3. Whoever commits an act through negligence will be punished with imprisonment of up to three months, or by a fine. 

In December 1934, the government replaced the decree with the “Law against Malicious Attacks on State and Party,” adding a clause that criminalized “malicious, rabble-rousing remarks or those indicating a base mentality” against the Nazi Party or high-ranking government or party officials. 

While the Nazis were focusing on putting Germans back to work in the midst of the Great Depression, they also unleashed attacks on their political opposition as soon as Hitler became chancellor. On the evening of February 27, 1933, alarms suddenly rang out in the Reichstag as fire destroyed the building’s main chamber. 

Within 20 minutes, Hitler was on the scene to declare: “This is a God-given signal! If this fire, as I believe, turns out to be the handiwork of Communists, then there is nothing that shall stop us now from crushing out this murderous pest with an iron fist.” Marinus van der Lubbe was the man the Nazis captured that night. He confessed to setting the building ablaze but repeatedly insisted that he had acted alone. Adolf Hitler paid no attention to the confession. He saw a chance to get rid of what he considered the Nazis’ most immediate rival—the Communists—so he ordered the arrest of anyone with ties to the Communist Party. 

Within days, the Nazis had thrown 4,000 Communists and their leaders into hastily created prisons and concentration camps. By the end of March, 20,000 Communists had been arrested, and by the end of that summer more than 100,000 Communists, Social Democrats, union officials, and other “radicals” were imprisoned. Were any of them responsible for the fire? The question was irrelevant to the Nazis. They had been given an opportunity to get rid of their enemies, and they took it.

The day after the fire, February 28, 1933, President Hindenburg, at Hitler’s urging, issued two emergency decrees designed to make such arrests legal, even those that had already taken place. Their titles—“For the Defense of Nation and State” and “To Combat Treason against the German Nation and Treasonable Activities”—reveal how Hitler used the fire to further his own goals. The two decrees suspended, until further notice, every part of the constitution that protected personal freedoms. The Nazis claimed that the decrees were necessary to protect the nation from the “Communist menace.”

Still under Nazi control, the Reichstag passed a new law on March 21, 1933, that made it a crime to speak out against the new government or criticize its leaders. Known as the Malicious Practices Act, the law made even the smallest expression of dissent a crime. Those who were accused of “gossiping” or “making fun” of government officials could be arrested and sent to prison or a concentration camp.

Then, on March 24, 1933, the Reichstag passed what became known as the Enabling Act by a vote of 141 to 94. It “enabled” the chancellor of Germany to punish anyone he considered an “enemy of the state.” The act allowed “laws passed by the government” to override the constitution. Only the 94 Social Democrats voted against the law. Most of the other deputies who opposed it were in hiding, in prison, or in exile.

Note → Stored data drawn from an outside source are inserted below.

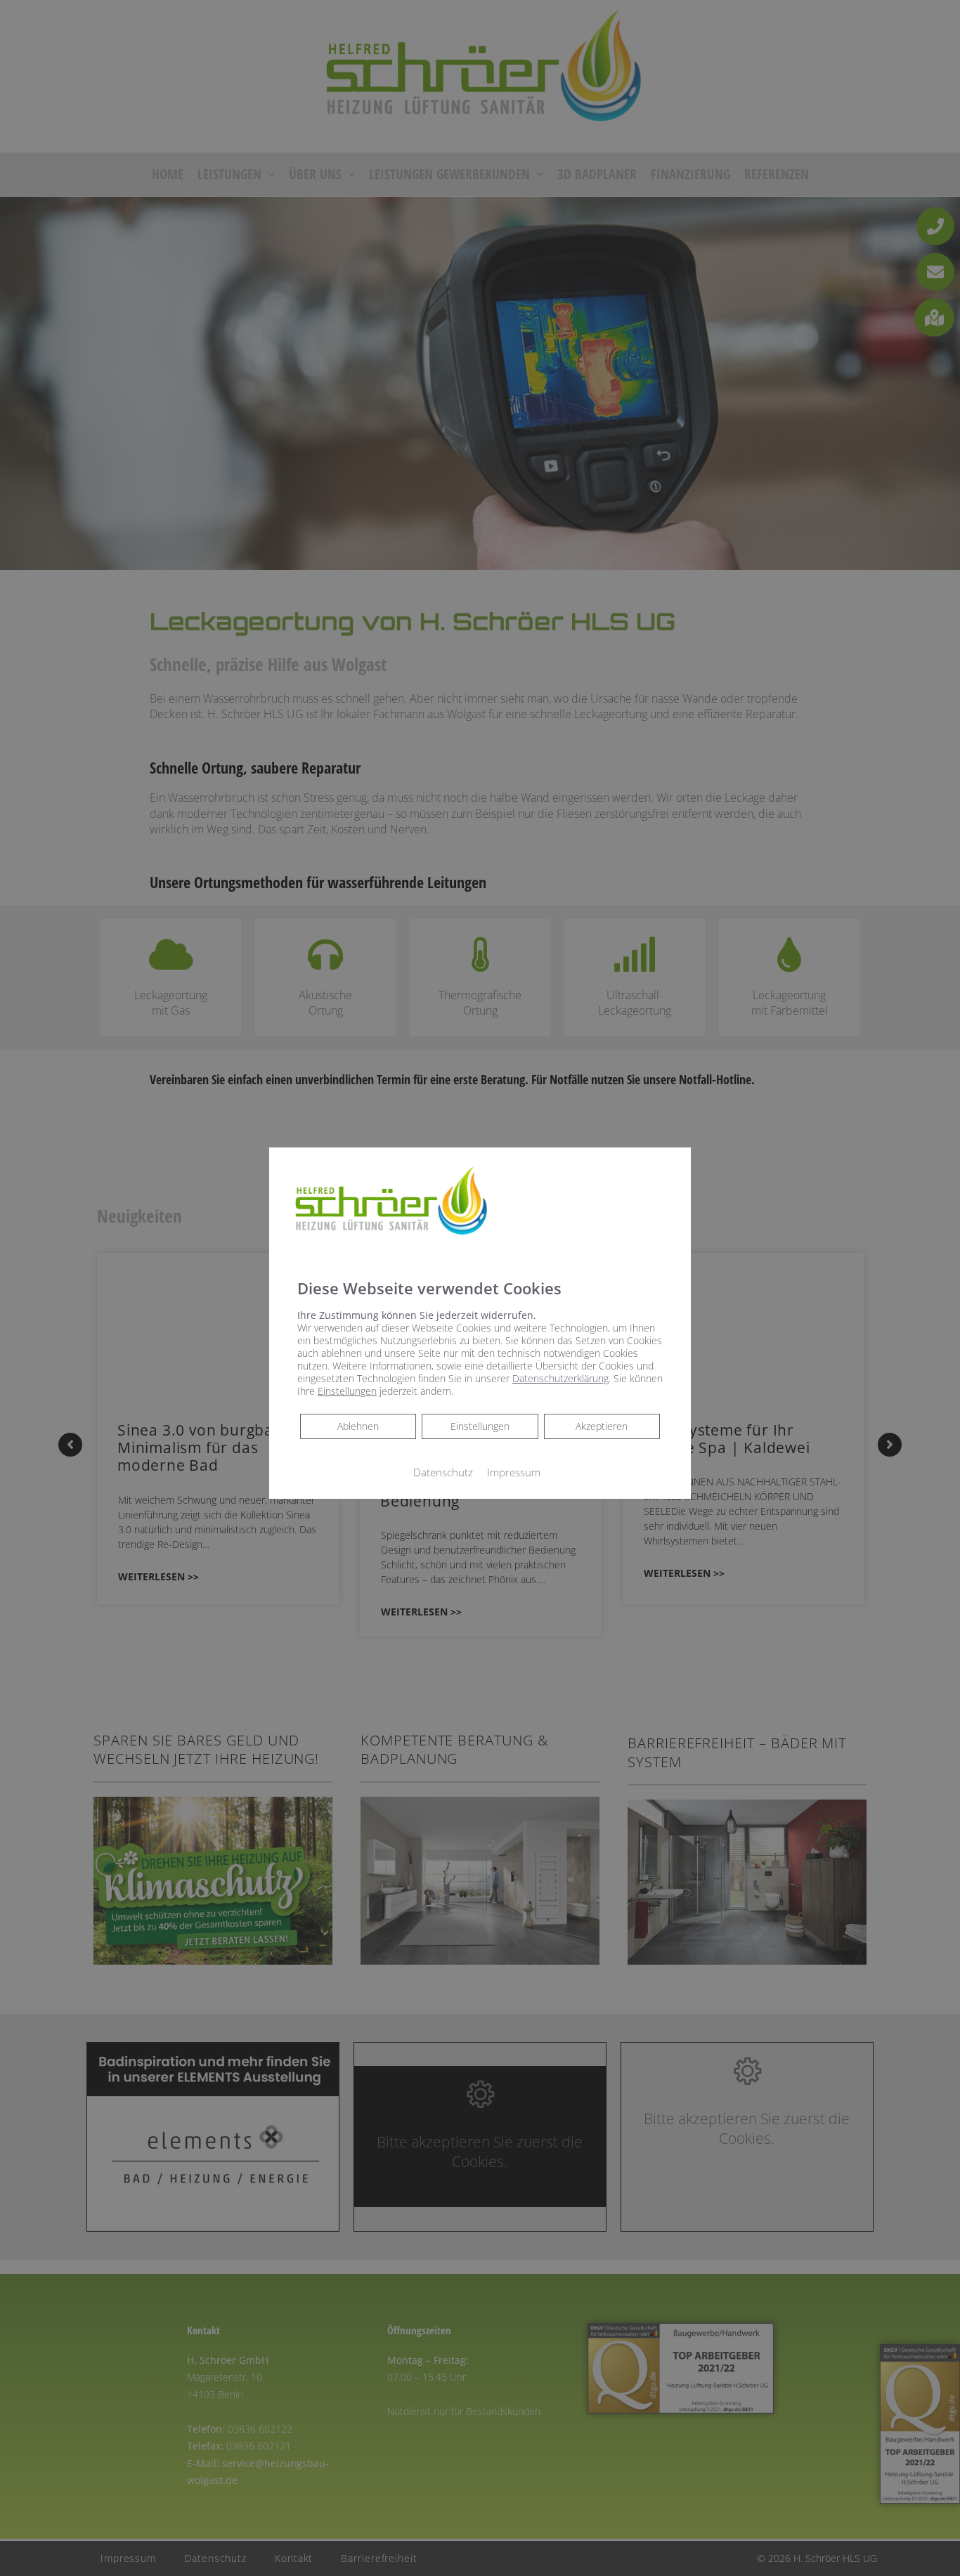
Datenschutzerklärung (560, 1378)
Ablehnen (358, 1426)
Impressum (513, 1472)
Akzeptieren (602, 1426)
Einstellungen (480, 1426)
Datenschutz (443, 1472)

Then, in June, Hitler outlawed the Social Democratic Party. The German Nationalist Party, which was part of Hitler’s coalition government, dissolved after its deputies were told to resign or become the next target. By the end of the month, German concentration camps held 27,000 people.

By mid-July, the Nazi Party was the only political party allowed in the country. Other organizations were also brought into line. As historian William Sheridan Allen has put it, “Whenever two or three were gathered, the Führer would also be present.”